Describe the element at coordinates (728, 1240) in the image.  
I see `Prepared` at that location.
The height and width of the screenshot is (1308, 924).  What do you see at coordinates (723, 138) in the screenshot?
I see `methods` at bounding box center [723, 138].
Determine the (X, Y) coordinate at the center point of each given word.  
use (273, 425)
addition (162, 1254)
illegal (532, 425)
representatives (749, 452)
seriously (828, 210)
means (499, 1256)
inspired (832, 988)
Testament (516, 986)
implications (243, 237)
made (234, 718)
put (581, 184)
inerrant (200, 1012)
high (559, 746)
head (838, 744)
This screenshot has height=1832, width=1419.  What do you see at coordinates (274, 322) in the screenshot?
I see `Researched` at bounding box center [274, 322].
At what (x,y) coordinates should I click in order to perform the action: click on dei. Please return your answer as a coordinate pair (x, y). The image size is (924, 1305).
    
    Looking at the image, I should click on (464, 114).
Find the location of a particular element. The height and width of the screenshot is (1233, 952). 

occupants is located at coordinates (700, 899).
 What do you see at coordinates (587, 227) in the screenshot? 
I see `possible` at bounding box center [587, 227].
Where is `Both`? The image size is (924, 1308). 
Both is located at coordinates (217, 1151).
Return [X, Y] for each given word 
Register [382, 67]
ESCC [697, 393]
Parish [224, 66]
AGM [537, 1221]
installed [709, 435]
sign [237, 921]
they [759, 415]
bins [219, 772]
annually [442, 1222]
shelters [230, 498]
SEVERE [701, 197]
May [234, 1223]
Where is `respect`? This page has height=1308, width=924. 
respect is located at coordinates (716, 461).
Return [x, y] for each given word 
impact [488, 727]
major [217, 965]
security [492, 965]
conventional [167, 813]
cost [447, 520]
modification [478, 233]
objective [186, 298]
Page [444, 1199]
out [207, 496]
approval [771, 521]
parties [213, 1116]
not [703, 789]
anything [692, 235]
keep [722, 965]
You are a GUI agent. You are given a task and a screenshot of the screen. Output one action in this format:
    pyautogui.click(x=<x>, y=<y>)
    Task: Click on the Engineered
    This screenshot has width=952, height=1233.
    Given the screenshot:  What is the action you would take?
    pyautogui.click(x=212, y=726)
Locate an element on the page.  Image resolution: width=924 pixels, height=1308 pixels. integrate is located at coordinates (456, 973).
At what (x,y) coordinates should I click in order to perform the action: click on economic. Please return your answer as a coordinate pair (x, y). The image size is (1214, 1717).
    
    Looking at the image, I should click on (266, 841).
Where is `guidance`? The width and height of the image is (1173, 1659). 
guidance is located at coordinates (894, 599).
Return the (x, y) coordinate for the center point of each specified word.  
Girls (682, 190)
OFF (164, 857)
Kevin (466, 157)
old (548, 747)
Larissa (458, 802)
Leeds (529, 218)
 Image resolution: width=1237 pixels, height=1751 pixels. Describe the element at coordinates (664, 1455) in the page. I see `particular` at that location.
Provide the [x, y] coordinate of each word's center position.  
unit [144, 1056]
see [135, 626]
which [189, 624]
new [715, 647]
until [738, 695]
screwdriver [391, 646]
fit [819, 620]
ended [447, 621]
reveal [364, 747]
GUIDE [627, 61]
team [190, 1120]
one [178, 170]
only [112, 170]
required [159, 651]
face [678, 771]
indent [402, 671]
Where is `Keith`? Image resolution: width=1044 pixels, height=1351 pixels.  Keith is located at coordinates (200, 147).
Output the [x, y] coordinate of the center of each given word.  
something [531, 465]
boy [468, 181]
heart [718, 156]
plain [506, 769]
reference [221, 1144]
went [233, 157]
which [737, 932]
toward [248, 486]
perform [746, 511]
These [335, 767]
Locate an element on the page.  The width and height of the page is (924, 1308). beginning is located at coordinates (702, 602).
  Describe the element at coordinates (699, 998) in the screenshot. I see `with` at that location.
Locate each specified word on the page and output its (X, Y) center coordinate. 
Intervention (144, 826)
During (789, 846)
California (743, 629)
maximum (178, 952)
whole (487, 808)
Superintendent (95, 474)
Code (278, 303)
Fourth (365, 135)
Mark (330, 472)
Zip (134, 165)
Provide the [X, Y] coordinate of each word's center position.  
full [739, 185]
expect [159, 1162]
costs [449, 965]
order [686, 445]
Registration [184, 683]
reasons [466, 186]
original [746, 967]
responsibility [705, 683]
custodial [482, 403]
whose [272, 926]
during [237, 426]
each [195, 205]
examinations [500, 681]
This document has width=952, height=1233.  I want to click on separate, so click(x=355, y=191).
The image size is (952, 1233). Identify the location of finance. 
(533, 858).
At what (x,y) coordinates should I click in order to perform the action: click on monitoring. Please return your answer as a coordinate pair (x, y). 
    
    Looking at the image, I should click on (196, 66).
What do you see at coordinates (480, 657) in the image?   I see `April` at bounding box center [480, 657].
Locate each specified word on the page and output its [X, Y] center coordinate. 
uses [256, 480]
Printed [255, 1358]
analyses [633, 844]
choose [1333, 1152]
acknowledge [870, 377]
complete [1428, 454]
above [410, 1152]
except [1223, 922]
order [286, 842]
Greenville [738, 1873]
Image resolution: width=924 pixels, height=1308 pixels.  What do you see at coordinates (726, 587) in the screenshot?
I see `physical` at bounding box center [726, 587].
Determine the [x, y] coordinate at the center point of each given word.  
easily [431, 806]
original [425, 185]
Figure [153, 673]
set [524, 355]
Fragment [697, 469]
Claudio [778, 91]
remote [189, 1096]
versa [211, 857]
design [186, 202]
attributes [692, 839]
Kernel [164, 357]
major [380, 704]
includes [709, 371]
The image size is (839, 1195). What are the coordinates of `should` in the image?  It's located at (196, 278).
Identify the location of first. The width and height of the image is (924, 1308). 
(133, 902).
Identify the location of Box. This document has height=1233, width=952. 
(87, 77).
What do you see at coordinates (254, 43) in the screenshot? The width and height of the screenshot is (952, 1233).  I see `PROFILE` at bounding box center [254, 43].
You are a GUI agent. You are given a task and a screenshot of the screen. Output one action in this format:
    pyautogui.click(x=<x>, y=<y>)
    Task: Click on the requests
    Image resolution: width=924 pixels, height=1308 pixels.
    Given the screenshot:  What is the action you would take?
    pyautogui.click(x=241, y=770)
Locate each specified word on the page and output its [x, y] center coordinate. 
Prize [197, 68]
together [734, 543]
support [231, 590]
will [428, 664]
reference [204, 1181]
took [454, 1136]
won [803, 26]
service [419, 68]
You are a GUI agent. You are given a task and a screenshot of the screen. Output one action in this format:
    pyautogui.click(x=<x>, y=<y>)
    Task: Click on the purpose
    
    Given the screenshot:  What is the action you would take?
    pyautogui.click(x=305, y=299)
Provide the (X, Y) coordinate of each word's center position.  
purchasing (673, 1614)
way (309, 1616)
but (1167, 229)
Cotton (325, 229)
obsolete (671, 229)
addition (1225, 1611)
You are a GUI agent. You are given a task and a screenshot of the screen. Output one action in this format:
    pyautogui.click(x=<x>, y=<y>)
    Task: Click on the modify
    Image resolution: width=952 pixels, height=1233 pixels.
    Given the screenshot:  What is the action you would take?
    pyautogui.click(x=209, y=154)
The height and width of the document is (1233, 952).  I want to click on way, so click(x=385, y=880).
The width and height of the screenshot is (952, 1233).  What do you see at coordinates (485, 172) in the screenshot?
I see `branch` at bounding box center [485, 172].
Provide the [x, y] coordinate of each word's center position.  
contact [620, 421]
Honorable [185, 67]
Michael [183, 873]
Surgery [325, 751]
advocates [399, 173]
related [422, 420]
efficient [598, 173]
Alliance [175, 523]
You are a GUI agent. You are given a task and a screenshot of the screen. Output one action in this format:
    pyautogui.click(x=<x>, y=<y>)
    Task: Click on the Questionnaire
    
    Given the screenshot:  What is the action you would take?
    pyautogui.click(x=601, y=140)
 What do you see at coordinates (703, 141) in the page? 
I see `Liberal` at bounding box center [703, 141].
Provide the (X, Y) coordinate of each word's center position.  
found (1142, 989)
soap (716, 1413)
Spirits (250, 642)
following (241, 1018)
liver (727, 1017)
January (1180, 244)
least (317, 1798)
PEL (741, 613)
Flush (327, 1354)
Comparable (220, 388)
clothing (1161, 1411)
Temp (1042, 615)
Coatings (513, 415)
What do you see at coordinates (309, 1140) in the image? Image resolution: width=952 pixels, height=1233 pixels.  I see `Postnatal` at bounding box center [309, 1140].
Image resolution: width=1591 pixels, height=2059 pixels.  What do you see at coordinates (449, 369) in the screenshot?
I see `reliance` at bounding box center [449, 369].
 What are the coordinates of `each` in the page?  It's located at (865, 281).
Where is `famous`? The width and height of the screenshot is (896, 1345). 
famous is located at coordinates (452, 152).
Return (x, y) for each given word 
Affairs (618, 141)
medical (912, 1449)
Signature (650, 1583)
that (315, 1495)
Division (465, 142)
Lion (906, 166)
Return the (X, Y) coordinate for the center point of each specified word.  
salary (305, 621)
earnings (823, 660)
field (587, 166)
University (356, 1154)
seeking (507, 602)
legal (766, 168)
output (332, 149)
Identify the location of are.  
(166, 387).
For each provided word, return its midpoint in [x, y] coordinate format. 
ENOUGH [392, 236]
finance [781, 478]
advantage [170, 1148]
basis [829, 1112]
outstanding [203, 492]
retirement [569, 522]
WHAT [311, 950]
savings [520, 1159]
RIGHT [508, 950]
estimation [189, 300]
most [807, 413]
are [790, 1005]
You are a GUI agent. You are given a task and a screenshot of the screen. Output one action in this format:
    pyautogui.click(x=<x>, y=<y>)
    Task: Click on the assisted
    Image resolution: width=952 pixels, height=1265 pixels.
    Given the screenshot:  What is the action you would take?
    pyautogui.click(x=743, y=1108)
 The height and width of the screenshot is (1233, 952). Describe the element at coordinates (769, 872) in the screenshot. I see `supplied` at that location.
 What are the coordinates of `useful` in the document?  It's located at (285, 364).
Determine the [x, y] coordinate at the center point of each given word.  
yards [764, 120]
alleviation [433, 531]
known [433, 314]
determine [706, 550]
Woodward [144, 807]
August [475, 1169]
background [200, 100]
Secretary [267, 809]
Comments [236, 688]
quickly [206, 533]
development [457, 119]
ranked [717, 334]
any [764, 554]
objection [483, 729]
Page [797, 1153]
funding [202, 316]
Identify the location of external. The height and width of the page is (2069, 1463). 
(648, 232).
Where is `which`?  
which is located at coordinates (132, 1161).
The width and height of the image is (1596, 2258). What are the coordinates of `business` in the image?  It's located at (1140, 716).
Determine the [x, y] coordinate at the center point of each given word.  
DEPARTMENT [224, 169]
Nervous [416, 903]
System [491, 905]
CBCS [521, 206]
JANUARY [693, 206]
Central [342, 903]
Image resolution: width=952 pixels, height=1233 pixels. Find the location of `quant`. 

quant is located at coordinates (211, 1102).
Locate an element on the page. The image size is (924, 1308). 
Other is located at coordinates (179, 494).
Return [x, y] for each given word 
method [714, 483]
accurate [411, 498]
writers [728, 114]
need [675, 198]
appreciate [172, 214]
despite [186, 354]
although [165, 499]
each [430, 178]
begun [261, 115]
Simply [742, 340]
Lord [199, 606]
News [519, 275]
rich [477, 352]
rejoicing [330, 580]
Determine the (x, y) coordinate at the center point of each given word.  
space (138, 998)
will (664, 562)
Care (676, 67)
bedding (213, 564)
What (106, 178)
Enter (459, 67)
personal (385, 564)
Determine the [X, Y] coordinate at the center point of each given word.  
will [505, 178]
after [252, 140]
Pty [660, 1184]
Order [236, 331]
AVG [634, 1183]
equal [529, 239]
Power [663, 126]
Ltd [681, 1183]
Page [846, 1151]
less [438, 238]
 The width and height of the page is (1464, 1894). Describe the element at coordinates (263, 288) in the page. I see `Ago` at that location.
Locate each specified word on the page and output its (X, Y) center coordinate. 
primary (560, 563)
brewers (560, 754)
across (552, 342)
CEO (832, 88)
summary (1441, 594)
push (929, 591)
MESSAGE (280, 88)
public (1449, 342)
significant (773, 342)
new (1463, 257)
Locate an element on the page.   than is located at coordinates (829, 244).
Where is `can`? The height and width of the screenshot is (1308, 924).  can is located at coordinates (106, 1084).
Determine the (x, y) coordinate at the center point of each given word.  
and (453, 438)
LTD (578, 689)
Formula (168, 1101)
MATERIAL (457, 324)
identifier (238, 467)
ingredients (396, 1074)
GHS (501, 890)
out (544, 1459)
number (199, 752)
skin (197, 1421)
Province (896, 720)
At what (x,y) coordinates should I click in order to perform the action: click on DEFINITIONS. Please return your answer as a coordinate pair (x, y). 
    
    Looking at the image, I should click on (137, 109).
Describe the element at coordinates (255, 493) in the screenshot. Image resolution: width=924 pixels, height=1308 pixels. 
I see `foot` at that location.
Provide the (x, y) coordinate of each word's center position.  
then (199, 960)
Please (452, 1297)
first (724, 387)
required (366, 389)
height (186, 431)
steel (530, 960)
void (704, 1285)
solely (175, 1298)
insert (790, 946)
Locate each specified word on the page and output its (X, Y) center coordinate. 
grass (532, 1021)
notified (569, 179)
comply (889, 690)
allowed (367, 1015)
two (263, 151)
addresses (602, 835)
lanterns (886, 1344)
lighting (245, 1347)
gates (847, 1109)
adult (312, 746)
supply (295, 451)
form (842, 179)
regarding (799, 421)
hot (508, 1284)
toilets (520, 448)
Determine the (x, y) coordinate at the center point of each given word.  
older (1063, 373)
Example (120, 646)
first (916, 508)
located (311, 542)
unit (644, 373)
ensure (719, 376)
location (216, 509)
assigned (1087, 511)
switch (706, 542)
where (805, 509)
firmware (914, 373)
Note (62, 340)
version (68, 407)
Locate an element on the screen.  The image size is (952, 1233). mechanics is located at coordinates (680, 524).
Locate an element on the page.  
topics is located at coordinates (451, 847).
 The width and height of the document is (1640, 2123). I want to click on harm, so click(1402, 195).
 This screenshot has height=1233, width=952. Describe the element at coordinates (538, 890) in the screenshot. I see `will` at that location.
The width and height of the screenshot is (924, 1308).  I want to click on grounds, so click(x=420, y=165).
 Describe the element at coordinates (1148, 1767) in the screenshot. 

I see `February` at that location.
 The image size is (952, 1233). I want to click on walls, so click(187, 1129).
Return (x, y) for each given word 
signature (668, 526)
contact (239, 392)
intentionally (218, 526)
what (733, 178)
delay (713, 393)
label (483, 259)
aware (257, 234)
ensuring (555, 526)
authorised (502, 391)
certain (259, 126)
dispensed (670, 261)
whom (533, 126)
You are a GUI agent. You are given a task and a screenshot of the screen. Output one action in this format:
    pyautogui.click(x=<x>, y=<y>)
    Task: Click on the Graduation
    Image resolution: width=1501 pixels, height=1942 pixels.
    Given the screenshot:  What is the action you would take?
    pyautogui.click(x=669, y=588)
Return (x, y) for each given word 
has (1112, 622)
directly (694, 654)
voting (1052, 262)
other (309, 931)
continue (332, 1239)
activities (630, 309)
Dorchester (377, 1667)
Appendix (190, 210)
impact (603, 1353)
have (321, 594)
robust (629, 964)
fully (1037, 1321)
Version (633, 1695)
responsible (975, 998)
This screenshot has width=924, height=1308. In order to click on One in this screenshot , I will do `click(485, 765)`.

::::::::

Copy the lines of the listing above, starting at the line that contains "major [217, 965]" and ending at the line that contains "These [335, 767]", with both of those lines included.

major [217, 965]
security [492, 965]
conventional [167, 813]
cost [447, 520]
modification [478, 233]
objective [186, 298]
Page [444, 1199]
out [207, 496]
approval [771, 521]
parties [213, 1116]
not [703, 789]
anything [692, 235]
keep [722, 965]
You are a GUI agent. You are given a task and a screenshot of the screen. Output one action in this format:
    pyautogui.click(x=<x>, y=<y>)
    Task: Click on the Engineered
    This screenshot has width=952, height=1233.
    Given the screenshot:  What is the action you would take?
    pyautogui.click(x=212, y=726)
Locate an element on the page.  Image resolution: width=924 pixels, height=1308 pixels. integrate is located at coordinates (456, 973).
At what (x,y) coordinates should I click in order to perform the action: click on economic. Please return your answer as a coordinate pair (x, y). The image size is (1214, 1717).
    
    Looking at the image, I should click on (266, 841).
Where is `guidance`? The width and height of the image is (1173, 1659). 
guidance is located at coordinates (894, 599).
Return the (x, y) coordinate for the center point of each specified word.  
Girls (682, 190)
OFF (164, 857)
Kevin (466, 157)
old (548, 747)
Larissa (458, 802)
Leeds (529, 218)
 Image resolution: width=1237 pixels, height=1751 pixels. Describe the element at coordinates (664, 1455) in the page. I see `particular` at that location.
Provide the [x, y] coordinate of each word's center position.  
unit [144, 1056]
see [135, 626]
which [189, 624]
new [715, 647]
until [738, 695]
screwdriver [391, 646]
fit [819, 620]
ended [447, 621]
reveal [364, 747]
GUIDE [627, 61]
team [190, 1120]
one [178, 170]
only [112, 170]
required [159, 651]
face [678, 771]
indent [402, 671]
Where is `Keith`? Image resolution: width=1044 pixels, height=1351 pixels.  Keith is located at coordinates (200, 147).
Output the [x, y] coordinate of the center of each given word.  
something [531, 465]
boy [468, 181]
heart [718, 156]
plain [506, 769]
reference [221, 1144]
went [233, 157]
which [737, 932]
toward [248, 486]
perform [746, 511]
These [335, 767]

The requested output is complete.